Start RECORDS FOR THIS TASK
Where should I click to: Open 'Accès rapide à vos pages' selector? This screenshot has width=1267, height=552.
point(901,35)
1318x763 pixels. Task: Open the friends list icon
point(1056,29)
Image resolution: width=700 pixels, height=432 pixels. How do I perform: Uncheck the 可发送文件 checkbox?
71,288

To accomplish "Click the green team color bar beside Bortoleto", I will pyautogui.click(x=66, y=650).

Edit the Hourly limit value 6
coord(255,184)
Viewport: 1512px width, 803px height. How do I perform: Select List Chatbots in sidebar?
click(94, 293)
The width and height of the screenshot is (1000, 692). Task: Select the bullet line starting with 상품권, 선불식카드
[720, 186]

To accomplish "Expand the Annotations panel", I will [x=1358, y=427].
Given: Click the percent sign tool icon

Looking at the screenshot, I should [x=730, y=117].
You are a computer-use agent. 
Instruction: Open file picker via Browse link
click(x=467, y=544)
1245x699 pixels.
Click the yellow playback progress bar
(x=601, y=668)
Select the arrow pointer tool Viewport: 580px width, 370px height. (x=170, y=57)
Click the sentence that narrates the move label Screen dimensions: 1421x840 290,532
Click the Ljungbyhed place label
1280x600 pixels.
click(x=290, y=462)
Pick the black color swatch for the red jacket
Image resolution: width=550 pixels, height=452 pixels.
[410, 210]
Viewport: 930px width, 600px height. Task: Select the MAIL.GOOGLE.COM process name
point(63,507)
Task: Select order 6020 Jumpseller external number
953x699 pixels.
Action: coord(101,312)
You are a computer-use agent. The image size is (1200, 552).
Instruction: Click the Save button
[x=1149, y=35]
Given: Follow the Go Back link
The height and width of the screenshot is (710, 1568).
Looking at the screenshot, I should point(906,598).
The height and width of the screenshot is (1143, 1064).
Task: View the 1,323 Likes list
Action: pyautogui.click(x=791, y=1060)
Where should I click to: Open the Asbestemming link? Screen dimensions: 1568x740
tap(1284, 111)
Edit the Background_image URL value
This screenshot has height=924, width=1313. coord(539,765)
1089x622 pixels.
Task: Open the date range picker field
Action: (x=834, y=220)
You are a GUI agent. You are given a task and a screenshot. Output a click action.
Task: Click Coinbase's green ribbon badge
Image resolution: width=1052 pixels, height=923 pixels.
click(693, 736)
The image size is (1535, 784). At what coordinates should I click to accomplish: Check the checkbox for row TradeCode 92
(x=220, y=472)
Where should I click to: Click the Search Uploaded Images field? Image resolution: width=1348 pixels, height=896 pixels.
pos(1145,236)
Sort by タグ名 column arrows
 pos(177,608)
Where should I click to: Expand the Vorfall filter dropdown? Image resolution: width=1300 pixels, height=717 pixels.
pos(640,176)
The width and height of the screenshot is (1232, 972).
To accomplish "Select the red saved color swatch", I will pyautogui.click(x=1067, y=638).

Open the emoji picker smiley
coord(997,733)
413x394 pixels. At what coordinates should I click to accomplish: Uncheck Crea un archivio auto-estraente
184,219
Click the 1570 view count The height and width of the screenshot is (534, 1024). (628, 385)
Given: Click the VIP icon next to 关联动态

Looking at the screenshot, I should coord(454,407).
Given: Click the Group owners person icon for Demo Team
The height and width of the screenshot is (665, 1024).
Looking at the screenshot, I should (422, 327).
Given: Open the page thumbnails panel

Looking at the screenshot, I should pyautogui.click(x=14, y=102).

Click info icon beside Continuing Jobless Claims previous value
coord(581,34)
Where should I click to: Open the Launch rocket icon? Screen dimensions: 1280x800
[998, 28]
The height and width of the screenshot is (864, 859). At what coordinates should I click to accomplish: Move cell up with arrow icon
End RECORDS FOR THIS TASK
▸ WRITTEN EXERCISE:
Please copy out word for word the part of the records that opens with the line containing "Click the sentence" and closes with the line containing "(x=220, y=472)", both of those lines included.

▸ WRITTEN RESPONSE:
Click the sentence that narrates the move label Screen dimensions: 1421x840 290,532
Click the Ljungbyhed place label
1280x600 pixels.
click(x=290, y=462)
Pick the black color swatch for the red jacket
Image resolution: width=550 pixels, height=452 pixels.
[410, 210]
Viewport: 930px width, 600px height. Task: Select the MAIL.GOOGLE.COM process name
point(63,507)
Task: Select order 6020 Jumpseller external number
953x699 pixels.
Action: coord(101,312)
You are a computer-use agent. The image size is (1200, 552).
Instruction: Click the Save button
[x=1149, y=35]
Given: Follow the Go Back link
The height and width of the screenshot is (710, 1568).
Looking at the screenshot, I should point(906,598).
The height and width of the screenshot is (1143, 1064).
Task: View the 1,323 Likes list
Action: pyautogui.click(x=791, y=1060)
Where should I click to: Open the Asbestemming link? Screen dimensions: 1568x740
tap(1284, 111)
Edit the Background_image URL value
This screenshot has height=924, width=1313. coord(539,765)
1089x622 pixels.
Task: Open the date range picker field
Action: (x=834, y=220)
You are a GUI agent. You are given a task and a screenshot. Output a click action.
Task: Click Coinbase's green ribbon badge
Image resolution: width=1052 pixels, height=923 pixels.
click(693, 736)
The image size is (1535, 784). At what coordinates should I click to accomplish: Check the checkbox for row TradeCode 92
(x=220, y=472)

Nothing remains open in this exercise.